- [Instructions for the task]: Copy each line of the entries below that contains the string "input".

══════════

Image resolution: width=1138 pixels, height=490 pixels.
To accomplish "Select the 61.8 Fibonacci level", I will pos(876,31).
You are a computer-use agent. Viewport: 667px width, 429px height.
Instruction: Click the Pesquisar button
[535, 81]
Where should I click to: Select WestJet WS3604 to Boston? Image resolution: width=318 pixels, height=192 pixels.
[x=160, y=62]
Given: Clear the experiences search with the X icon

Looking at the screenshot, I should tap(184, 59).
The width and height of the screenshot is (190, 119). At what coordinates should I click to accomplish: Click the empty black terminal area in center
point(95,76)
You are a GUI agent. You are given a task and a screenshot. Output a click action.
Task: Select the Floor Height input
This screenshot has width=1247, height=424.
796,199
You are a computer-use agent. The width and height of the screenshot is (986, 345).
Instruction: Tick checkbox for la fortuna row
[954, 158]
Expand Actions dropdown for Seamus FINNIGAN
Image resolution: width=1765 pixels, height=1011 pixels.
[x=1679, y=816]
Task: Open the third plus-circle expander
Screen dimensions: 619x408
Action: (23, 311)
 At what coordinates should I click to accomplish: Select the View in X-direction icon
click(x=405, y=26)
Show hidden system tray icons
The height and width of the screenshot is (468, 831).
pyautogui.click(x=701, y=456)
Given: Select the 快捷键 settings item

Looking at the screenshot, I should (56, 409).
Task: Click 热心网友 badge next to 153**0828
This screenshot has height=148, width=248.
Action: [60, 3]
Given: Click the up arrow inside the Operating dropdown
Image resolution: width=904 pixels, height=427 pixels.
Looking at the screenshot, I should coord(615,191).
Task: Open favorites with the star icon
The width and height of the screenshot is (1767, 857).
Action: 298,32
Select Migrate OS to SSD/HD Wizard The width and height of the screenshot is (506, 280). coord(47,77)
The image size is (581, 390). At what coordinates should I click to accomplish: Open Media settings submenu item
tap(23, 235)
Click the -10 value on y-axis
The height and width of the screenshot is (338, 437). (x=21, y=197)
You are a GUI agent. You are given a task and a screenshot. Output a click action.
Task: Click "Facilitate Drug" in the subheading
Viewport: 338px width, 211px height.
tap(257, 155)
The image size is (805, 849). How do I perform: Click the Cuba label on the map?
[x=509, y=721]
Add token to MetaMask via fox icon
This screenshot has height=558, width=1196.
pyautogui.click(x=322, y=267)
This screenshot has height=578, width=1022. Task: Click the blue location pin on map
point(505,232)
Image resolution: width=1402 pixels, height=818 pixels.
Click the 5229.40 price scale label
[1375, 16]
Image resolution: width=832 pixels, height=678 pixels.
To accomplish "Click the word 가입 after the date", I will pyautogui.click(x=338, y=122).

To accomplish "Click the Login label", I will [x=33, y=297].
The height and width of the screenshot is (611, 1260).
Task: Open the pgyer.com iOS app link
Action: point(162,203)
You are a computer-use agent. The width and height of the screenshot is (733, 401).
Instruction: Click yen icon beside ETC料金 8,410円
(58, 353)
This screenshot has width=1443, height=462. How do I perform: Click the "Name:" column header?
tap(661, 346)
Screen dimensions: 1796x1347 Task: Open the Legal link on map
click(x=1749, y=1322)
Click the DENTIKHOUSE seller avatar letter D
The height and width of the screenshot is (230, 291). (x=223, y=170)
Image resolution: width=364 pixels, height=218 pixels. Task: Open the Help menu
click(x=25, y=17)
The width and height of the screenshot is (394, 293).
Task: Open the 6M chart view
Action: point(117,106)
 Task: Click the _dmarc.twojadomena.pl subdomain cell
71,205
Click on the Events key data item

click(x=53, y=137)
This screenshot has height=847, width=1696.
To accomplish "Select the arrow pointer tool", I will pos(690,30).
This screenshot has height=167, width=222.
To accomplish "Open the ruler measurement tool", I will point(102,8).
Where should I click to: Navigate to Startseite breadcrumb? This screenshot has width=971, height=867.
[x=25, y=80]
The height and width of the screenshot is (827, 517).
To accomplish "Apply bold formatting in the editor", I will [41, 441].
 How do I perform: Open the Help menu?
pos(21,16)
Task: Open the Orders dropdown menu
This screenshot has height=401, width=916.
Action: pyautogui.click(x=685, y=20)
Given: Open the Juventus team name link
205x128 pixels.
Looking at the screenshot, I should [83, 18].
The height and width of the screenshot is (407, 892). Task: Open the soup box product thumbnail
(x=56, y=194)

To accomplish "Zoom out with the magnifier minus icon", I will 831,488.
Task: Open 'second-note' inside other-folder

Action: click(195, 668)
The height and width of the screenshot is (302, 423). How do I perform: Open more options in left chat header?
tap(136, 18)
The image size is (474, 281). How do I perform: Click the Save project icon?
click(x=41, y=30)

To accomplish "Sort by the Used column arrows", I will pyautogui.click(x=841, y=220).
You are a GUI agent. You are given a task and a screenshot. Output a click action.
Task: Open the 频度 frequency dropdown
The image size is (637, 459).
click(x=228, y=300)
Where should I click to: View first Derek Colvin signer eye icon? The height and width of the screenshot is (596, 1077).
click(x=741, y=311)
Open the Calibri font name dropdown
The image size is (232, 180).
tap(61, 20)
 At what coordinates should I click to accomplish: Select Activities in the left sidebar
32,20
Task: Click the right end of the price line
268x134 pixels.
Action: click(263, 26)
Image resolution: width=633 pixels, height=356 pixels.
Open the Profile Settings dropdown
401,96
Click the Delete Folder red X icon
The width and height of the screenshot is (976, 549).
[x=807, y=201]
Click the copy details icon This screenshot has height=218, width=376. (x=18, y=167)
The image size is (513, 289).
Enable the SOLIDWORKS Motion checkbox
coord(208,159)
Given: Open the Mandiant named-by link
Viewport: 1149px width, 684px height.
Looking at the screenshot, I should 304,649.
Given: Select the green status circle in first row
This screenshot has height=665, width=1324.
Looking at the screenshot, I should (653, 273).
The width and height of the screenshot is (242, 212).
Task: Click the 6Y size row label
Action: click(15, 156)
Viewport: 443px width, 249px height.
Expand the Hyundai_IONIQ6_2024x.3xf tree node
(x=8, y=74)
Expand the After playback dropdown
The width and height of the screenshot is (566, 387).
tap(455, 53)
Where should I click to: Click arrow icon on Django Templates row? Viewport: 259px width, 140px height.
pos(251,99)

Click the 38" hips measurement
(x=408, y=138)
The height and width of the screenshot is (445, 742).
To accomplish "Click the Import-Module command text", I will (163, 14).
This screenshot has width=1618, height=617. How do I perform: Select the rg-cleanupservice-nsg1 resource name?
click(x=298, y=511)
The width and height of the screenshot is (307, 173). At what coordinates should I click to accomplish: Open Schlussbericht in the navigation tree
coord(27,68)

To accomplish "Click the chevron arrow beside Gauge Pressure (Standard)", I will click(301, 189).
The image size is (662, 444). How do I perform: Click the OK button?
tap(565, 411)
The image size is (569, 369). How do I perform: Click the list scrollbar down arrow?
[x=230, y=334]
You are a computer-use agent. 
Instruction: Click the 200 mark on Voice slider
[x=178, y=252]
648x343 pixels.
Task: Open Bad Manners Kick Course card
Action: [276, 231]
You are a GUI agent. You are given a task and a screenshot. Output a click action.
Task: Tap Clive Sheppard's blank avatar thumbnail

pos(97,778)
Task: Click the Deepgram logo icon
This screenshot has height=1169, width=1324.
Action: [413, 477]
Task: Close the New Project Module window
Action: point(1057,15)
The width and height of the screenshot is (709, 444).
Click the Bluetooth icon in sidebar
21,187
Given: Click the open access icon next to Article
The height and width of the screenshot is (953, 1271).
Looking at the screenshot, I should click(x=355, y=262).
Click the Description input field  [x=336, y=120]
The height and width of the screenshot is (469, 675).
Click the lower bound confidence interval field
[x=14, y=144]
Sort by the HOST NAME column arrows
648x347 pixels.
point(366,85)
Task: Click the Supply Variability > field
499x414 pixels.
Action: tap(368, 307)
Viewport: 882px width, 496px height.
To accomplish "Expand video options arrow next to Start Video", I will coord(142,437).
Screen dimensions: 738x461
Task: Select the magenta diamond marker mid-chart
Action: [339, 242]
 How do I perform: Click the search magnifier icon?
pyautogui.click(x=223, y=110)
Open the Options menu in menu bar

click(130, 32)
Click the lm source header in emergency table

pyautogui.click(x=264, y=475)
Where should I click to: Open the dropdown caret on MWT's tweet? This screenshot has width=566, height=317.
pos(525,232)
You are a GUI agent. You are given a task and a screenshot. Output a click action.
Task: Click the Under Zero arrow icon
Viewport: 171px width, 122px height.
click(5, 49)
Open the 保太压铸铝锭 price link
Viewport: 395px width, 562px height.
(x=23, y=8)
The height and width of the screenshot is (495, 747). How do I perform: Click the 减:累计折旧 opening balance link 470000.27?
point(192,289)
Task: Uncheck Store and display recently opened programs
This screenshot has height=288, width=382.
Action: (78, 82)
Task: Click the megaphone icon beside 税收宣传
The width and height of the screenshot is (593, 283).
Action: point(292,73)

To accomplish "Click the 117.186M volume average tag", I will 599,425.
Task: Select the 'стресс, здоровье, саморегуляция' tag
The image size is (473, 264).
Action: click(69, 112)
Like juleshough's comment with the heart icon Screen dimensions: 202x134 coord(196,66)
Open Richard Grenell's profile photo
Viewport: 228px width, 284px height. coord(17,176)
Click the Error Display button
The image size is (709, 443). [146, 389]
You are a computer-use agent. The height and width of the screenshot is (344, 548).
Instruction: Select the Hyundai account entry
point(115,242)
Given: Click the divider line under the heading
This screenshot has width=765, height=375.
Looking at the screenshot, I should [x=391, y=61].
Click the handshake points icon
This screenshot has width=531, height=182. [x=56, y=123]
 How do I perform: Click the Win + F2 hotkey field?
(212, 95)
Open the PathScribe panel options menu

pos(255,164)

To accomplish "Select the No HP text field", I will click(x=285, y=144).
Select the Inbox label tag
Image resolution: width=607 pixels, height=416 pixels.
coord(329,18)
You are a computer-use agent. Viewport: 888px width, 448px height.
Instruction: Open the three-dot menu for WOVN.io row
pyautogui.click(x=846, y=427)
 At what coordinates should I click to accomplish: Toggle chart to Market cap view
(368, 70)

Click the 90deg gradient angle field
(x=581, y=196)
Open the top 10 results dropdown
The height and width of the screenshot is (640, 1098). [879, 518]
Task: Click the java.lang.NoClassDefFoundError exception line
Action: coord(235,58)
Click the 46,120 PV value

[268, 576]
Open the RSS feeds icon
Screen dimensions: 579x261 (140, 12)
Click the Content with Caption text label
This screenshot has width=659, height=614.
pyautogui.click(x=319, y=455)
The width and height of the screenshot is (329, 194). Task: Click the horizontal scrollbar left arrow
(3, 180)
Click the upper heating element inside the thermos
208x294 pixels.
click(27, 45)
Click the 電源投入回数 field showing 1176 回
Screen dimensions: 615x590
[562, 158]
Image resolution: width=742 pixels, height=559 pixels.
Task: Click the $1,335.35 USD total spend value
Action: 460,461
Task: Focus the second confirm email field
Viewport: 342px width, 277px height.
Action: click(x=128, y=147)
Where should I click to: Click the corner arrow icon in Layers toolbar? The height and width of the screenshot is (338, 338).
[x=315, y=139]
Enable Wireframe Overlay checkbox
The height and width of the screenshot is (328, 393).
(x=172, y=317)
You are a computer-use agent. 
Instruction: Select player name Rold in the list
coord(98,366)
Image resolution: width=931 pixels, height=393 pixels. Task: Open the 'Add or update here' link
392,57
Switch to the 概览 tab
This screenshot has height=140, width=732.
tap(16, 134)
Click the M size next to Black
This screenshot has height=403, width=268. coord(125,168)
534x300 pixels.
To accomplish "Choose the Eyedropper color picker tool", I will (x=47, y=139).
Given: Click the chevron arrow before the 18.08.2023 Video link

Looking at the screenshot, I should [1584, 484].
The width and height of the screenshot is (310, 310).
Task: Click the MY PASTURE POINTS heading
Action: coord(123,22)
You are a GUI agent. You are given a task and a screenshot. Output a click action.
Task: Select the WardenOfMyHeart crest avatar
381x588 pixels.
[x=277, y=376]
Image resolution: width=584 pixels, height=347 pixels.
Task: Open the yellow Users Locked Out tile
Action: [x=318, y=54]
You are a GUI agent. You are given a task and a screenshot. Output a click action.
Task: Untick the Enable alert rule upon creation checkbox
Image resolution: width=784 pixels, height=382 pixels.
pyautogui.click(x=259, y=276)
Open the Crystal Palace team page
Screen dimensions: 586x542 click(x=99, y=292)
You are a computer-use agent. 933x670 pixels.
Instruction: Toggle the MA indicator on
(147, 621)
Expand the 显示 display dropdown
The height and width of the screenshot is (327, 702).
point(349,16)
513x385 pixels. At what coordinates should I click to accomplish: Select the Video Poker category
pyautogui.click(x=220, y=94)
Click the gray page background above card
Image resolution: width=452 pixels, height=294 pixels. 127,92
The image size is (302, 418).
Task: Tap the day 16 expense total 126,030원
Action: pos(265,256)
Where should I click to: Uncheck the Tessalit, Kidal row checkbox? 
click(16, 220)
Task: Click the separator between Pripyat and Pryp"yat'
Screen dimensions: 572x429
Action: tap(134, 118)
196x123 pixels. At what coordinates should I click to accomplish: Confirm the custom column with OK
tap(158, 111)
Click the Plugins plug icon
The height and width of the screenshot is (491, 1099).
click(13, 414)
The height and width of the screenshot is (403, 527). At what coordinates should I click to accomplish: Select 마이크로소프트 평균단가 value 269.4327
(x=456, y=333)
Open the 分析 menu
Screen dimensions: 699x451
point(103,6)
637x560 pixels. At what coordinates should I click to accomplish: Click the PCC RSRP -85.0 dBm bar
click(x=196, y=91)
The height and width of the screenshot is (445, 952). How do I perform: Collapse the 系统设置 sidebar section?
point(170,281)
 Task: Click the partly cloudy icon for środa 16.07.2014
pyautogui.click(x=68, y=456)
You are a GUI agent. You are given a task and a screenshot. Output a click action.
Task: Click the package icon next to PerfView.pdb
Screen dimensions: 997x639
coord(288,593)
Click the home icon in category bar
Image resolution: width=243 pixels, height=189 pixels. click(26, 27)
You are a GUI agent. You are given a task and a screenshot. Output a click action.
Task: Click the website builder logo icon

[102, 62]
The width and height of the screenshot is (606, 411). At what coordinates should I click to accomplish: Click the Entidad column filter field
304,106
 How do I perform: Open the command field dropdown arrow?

══════════

- [Response to the exercise]:
Task: Select the Floor Height input
Click the Description input field  [x=336, y=120]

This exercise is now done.